Cancer is the second leading cause of death in the United States; of these, lung cancer is the most common cause in both males and females.¹ Although the lung cancer death rate has declined over the years primarily because of a reduction in smoking, the 5-year relative survival rate remains comparatively low at 19%. Early detection and treatment improves survival rates and can possibly offer a cure depending on the type and extent of lung cancer. Unfortunately, because of the lack of symptoms during the early stage, most lung cancers are diagnosed at advanced stages. Accurate cancer staging plays a crucial role in the prognosis and selection of appropriate treatment modality.^2,3

Mediastinoscopy is an invasive diagnostic procedure for mediastinal lesions and is effective in clinically staging lung carcinoma. There are minimal to noninvasive modalities useful in clinical staging,^4–8 and these have precluded the need for routine tissue confirmation via mediastinoscopy. Nevertheless, the sensitivity and specificity for these procedures are subpar compared with mediastinoscopy,^6,9 which remains the gold standard^4,6 because of its reliability. Cervical mediastinoscopy (CM) is the conventional approach; alternatives include a left anterior mediastinoscopy and variations of the CM procedure, such as an extended cervical mediastinoscopy (ECM) and video-assisted mediastinoscopy (VAM).

Patients undergoing mediastinoscopy can pose an unusual and potentially dangerous challenge to anesthesiologists. Anterior mediastinal masses could cause significant cardiopulmonary obstruction, resulting in hemodynamic changes that may become exacerbated during induction and maintenance of general anesthesia. The anesthetic management of anterior mediastinal masses is discussed in Chapter 34. Surgical instrument manipulation can potentially result in ischemia, strokes, arrhythmia, and massive hemorrhage. Therefore it is important to understand the surgical procedure and its implications on the anesthetic management.

Case Presentation

A 69-year-old male with a medical history significant for hypertension, type 2 diabetes mellitus on insulin, and 15 pack-years of active cigarette smoking presented with shortness of breath. He had a normal chest x-ray (CXR).
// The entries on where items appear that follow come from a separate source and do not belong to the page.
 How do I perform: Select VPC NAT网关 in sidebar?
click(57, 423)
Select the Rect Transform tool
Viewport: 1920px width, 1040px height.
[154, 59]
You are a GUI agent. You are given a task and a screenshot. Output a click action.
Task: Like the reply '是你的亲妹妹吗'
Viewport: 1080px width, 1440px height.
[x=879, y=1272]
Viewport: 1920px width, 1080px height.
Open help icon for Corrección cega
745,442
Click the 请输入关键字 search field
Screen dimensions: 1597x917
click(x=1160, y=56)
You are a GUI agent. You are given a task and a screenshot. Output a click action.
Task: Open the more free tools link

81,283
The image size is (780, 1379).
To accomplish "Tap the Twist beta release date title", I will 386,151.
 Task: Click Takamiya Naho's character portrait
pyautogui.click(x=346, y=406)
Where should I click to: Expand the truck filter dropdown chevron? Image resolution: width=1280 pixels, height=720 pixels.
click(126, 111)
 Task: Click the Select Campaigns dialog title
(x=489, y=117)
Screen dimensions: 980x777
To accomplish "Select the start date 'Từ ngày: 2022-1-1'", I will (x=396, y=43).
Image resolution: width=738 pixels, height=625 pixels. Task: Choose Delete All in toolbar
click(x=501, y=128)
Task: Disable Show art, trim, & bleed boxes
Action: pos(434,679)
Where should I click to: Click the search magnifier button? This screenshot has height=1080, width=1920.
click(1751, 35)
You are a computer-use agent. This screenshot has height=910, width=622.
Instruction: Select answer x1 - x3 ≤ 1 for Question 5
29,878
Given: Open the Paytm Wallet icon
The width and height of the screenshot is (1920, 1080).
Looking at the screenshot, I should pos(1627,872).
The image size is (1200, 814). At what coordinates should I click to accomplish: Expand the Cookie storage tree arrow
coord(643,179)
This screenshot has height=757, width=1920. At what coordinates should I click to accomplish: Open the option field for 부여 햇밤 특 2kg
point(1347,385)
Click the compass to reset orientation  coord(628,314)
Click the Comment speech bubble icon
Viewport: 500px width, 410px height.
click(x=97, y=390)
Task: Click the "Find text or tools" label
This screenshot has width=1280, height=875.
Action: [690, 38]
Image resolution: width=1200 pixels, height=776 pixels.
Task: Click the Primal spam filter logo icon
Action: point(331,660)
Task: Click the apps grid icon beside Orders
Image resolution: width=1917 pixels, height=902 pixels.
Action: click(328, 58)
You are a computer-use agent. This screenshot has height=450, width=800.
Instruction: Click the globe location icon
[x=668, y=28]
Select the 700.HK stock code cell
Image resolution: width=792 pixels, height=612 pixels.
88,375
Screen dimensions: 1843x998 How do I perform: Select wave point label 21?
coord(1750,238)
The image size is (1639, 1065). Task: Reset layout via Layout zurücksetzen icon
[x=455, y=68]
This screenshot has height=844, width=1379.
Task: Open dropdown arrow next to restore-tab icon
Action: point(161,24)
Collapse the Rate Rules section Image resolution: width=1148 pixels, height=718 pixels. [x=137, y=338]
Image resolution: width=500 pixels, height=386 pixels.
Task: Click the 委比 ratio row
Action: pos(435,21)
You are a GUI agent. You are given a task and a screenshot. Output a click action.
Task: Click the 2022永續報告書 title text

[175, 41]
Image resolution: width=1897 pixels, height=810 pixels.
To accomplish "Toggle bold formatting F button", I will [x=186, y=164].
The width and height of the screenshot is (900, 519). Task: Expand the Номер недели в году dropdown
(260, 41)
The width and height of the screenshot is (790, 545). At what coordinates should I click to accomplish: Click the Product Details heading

Further workup revealed a right upper lobe pulmonary nodule with spiculate margins on chest computed tomography (CT). Positron-emission tomography (PET) showed avid uptake in the right upper lobe nodule in addition to mediastinal and hilar lymph nodes suspicious for metastatic malignancy. An endobronchial ultrasonographic fine-needle aspiration (EBUS-FNA) procedure was negative for malignancy at the hilar and subcarinal stations (average of 3.5 passes). Because of the high suspicion for malignancy, the patient then presented for a standard CM.

Additional preoperative evaluation revealed mild obstructive lung disease on the pulmonary function test and normal cardiac function on the echocardiogram. Preoperative labs were within normal ranges, including a complete blood count, chemistry, and coagulation.

Case Management

The patient was preoperatively evaluated, confirming the nil per os (NPO) status and a reassuring airway with no signs of airway obstruction. Availability of blood products and appropriate vasoactive medications and setup were confirmed before induction. A five-lead electrocardiogram (ECG) was placed to monitor for arrhythmia and cardiac ischemia. The pulse oximeter was placed on the right hand and the noninvasive blood pressure cuff on the contralateral arm. After obtaining peripheral access and preoxygenation, intravenous induction was commenced, followed by a single lumen endotracheal tube (ETT) intubation. The ETT was securely taped and positioned away from the direction of the anticipated mediastinoscope. Additional vascular access was established with a large bore peripheral intravenous (PIV) line. Anesthesia was maintained with an inhalational volatile agent and paralysis via an intermittent neuromuscular blockade agent titrated by twitch monitor.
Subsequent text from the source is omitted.